Senin, 19 November 2018 10:59 WIB
pmk

Politik

Calon Cawapres Jokowi, Begini Figur Moeldoko dari Kaca Mata Netizen

Redaktur: Redjo Prahananda

Jenderal (Purn) TNI, Moeldoko.

INDOPOS.CO.ID - Penggiat Media Sosial Denny Siregar dibuat takjub karakter Jenderal (Purn) TNI Moeldoko.

Figur Moeldoko ini tetap hangat dan santun, meski sikap keras melalui media sosial sempat dilontarkan Denny. Hingga, Denny berpikir bila Moeldoko figur ideal seorang cawapres untuk Pilpres 2019.

Denny berbagi cerita soal figur Moeldoko. Apalagi beda pandangan pada sebuah isu pernah ditanggapi Denny secara tajam. Mengomentari isu pencabutan status tersangka Imam Besar Front Pembela Islam (FPI) Habib Rizieq Syihab (HRS), Denny mengirimkan komentar pedas.

Dia menggunakan akun Twitter-nya, @Dennysiregar7, pada akhir April silam. Dia sempat mengkritisi pernyataan Moeldoko sebagai Kepala Staf Kepresidenan.

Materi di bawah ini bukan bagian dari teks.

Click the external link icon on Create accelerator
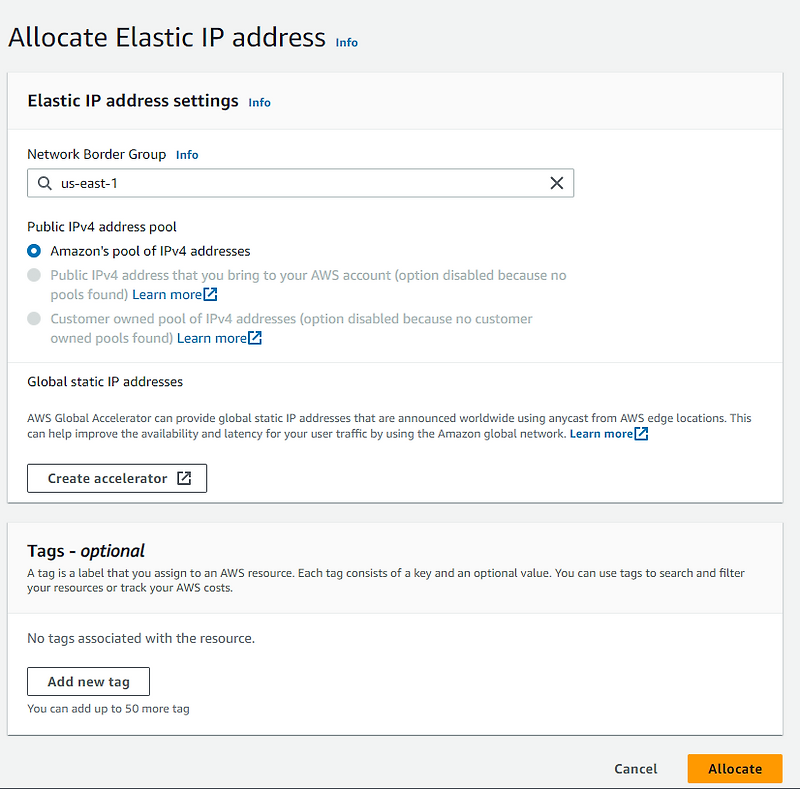The width and height of the screenshot is (800, 789). (x=183, y=478)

Denny menuliskan, “Presiden @jokowi dan bapak @Dr_Moeldoko terhormat, statemen ini membuat kelompok mereka menjadi besar kepala. Kalau pencabutan itu benar terjadi, saya orang pertama mengundurkan diri dari pendukung dan mencabut hak saya untuk memilih”.

Hingga selang beberapa waktu, Denny bertemu dengan Moeldoko. Denny menyebutkan, pertemuan dengan mantan Panglima TNI ini bermula dari sikap ‘iseng’ dalam sebuah kesempatan.

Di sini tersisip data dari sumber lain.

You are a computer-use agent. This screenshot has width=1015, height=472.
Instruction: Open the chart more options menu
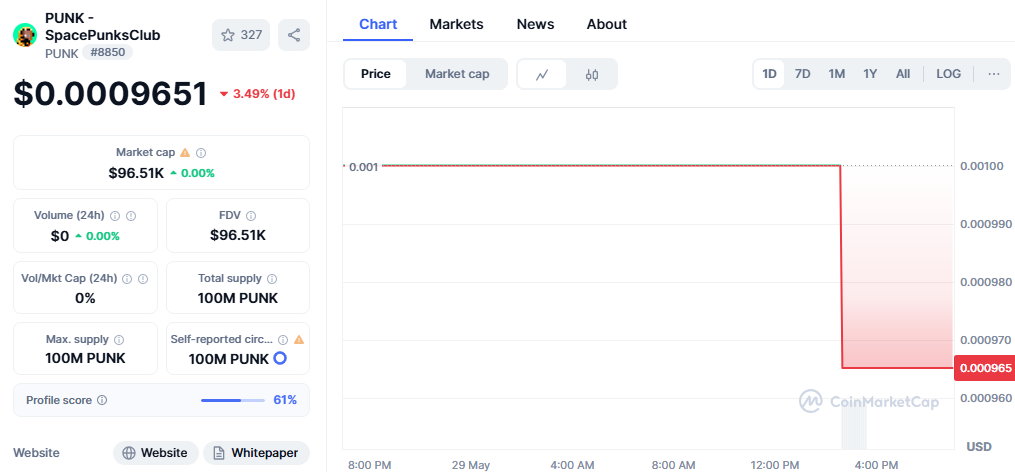pyautogui.click(x=993, y=74)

“Pak, ini lho Denny kemarin dia ingin mundur kalau HRS dapat SP3”. Sontak saja seluruh hadirin pun menjadi tertawa, termasuk Moeldoko.

“Kaget juga saya. Waduh, buka kartu. Padahal, dari tadi saya sudah ngumpet di bangku belakang. Tidak ingin menonjol dan kelihatan. Bukannya apa-apa, takut beliau salah sangka, karena saya mau mundur beneran,” jelas Denny.

Tanpa diduga, Moeldoko merespon lalu penasaran dengan sosok Denny. “Mana yang katanya mau ngebully saya?”

Dengan perlahan, Denny maju menemui Moeldoko. Sikap Moeldoko ternyata di luar dugaannya. Dia terlihat sangat ramah bahkan menjabat tangan Denny dengan hangat. “Saya ketemu Pak Moeldoko baru sekali. Dari dekat ternyata ramah. Dia begitu santai dan penuh canda. Jauh berbeda dari struktur wajah tegas dan kaku,” tulisnya lagi.

Denny mengakui kapabilitas seorang Moeldoko. Seorang Jenderal dan Mantan Panglima TNI, tentu sarat pengalaman dan kebijaksanaan.

Denny sekaligus menyinggung isu kuat Moeldoko calon kuat cawapres pendamping Presiden Joko Widodo (Jokowi) di Pilpres 2019. “Dia memang pantas, meski keputusan di tangan Pak Jokowi. Semua tahu, sulit menebak langkah Jokowi,” katanya.

Denny kemudian mengambil gambaran kedekatan Jokowi dengan Ketua Umum PKB Muhaimin Iskandar (Cak Imin).

“Cak Imin sempat GR (gede rasa) ketika Pak Jokowi menepuk-nepuk pundak. Toh seperti saya bilang. Jokowi penguasa panggung. Dan, dia tidak suka orang lain memanfaatkan dia,” jelas dia lagi.

Denny kemudian melakukan kalkulasi politik. Dia memetakan kekuatan Jokowi dengan tiga orang jenderal di sekeliling dia termasuk figur Moeldoko.

Figur jenderal ini banyak memberi jalan keluar bagi Jokowi. Memainkan strategi-strategi penting sehingga banyak mewarnai kehidupan berbangsa dan bernegara sekarang Indonesia.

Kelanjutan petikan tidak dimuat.